China is forecast to achieve a trade surplus of approximately $1.2 trillion in 2025, largely driven by robust export growth to emerging markets in Africa, India and South-east Asia.

Exports to Asian partners have already surpassed pre-Covid levels, sustaining this surplus despite ongoing global economic headwinds, according to the latest data by UN Comtrade and the World Bank.

But widening trade imbalances have heightened scrutiny and triggered protectionist measures in several countries.

Mexico has followed the example of the United States by imposing tariffs of up to 50% on key Chinese imports such as vehicles, automotive parts and steel in a bid to shield domestic industries.

In India, authorities have launched about 50 investigations into Chinese imports amid concerns over market flooding and unfair competition.

Similarly, Indonesia’s Minister of Trade, Budi Santoso, has voiced concern over the influx of low-cost Chinese goods and pledged to monitor the situation closely.

Although the country’s textile industry only contributes about one percent to Indonesia’s GDP, the sector provides employment for more than 3.6 million people, much-needed jobs that are threatened by cheap Chinese imports, including denim items for as little as IDR690-705 (+/-80 South African cents).

South America is also feeling the strain.

Countries such as Chile and Ecuador have reported a sharp 143% increase in low-cost Chinese imports, prompting alarm and discussions over trade defence measures. Brazil, China’s largest South American trading partner, has warned that the export surge could endanger its fragile economy.

For the time being, tariff-free access remains in place for certain Chinese firms, notably electric-vehicle manufacturer BYD (Build Your Dreams).

A notable dimension of China’s export strategy is the rise of e-commerce platforms like Temu. The low-cost goods company has expanded to over 90 markets as of April 2025 and gross merchandise volume (GMV) has exploded.

By mid-2024, Temu’s GMV had reached tens of billions of US dollars, growing from US$29 million in 2022 to peaks of $21.6 billion in the first half of 2024.

Temu’s model enables China-based vendors to ship directly to consumers abroad, bypassing many intermediaries and reducing cost layers, a de minimis advantage either under review or now restricted in several countries.

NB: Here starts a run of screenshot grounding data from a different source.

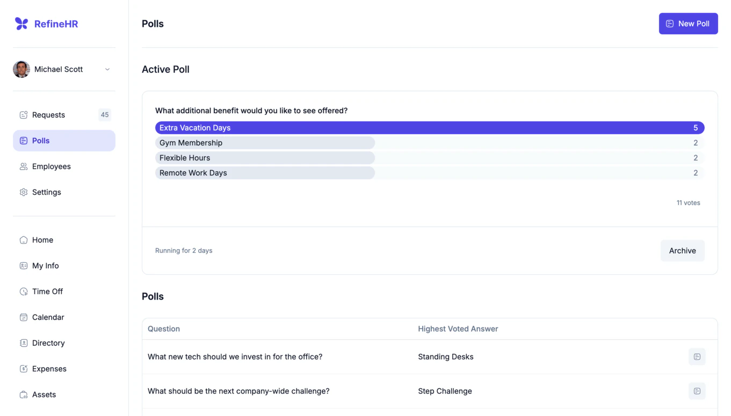Choose Remote Work Days as your vote
The image size is (731, 416).
(265, 172)
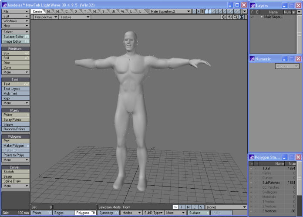Open the Texture render style dropdown
Viewport: 303px width, 217px height.
[74, 17]
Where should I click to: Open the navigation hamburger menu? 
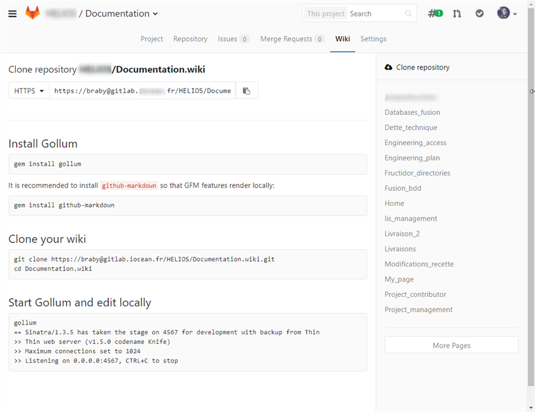(11, 13)
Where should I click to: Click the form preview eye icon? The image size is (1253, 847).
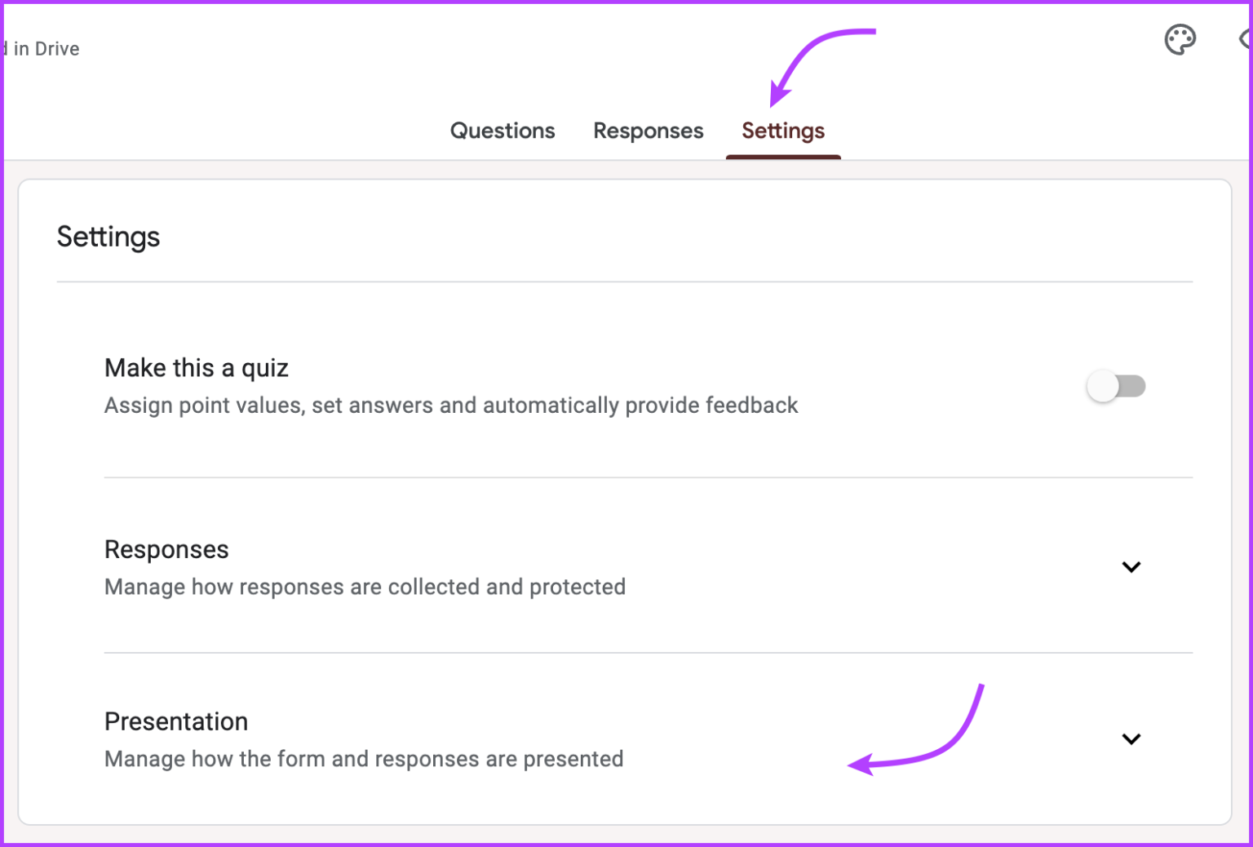pos(1244,38)
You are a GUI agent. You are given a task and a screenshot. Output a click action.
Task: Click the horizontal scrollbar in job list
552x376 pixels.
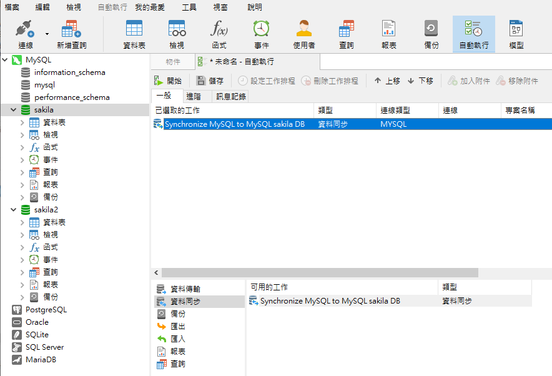tap(320, 273)
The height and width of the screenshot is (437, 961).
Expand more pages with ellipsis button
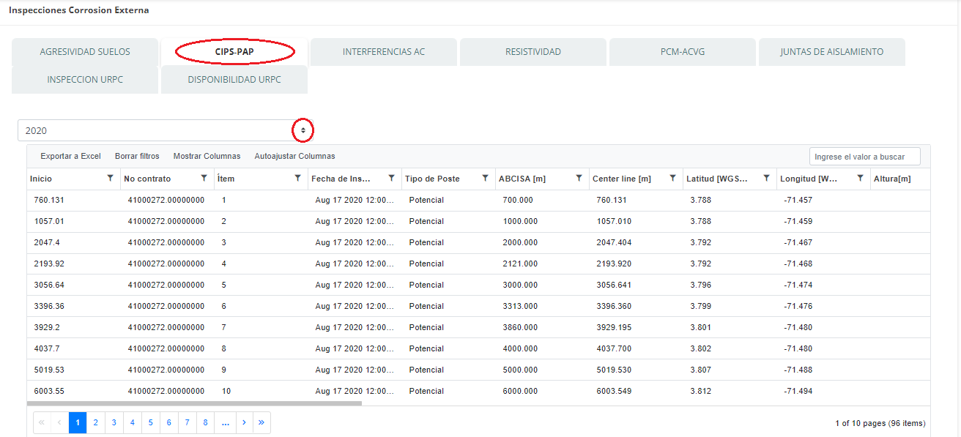coord(225,422)
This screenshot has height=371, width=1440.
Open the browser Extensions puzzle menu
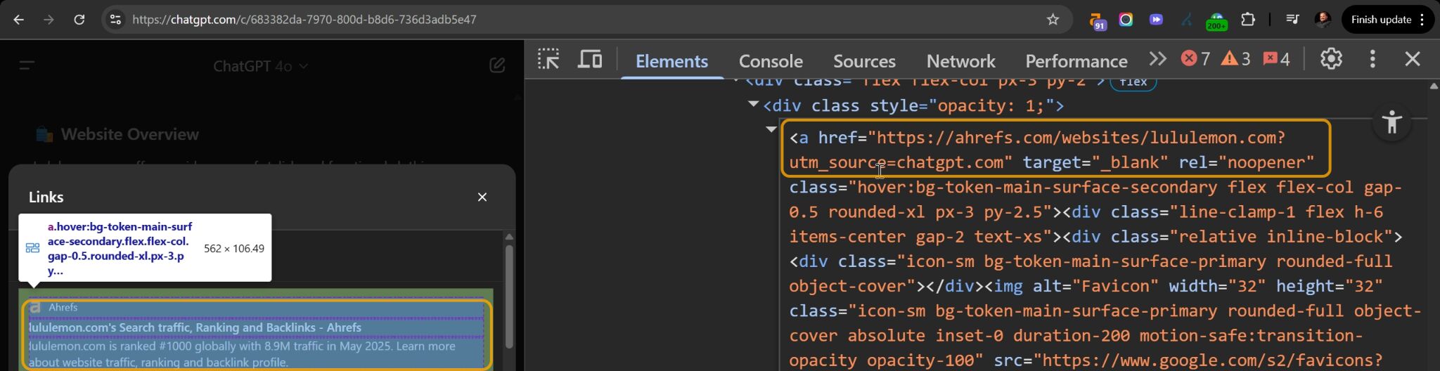[x=1248, y=20]
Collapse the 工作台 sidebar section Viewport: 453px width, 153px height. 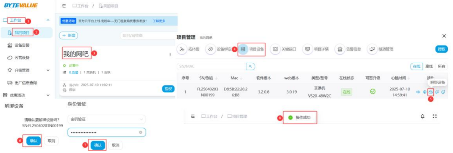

In the US, for example, imports under $800 are now also subject to tariffs, resulting in China suspending direct shipments to American consumers.

Since then, Chinese e-commerce exports to the US fell by about 65% in volume in the first quarter of 2025, even as exports to Europe rose by 28%, reflecting a strategic redirection towards US destinations.

Despite these tensions, the Chinese government has urged its BRICS partners to resist economic protectionism. Deputy Finance Minister Liao Min has said China is merely responding to market demand and is not engaging in aggressive trade practices.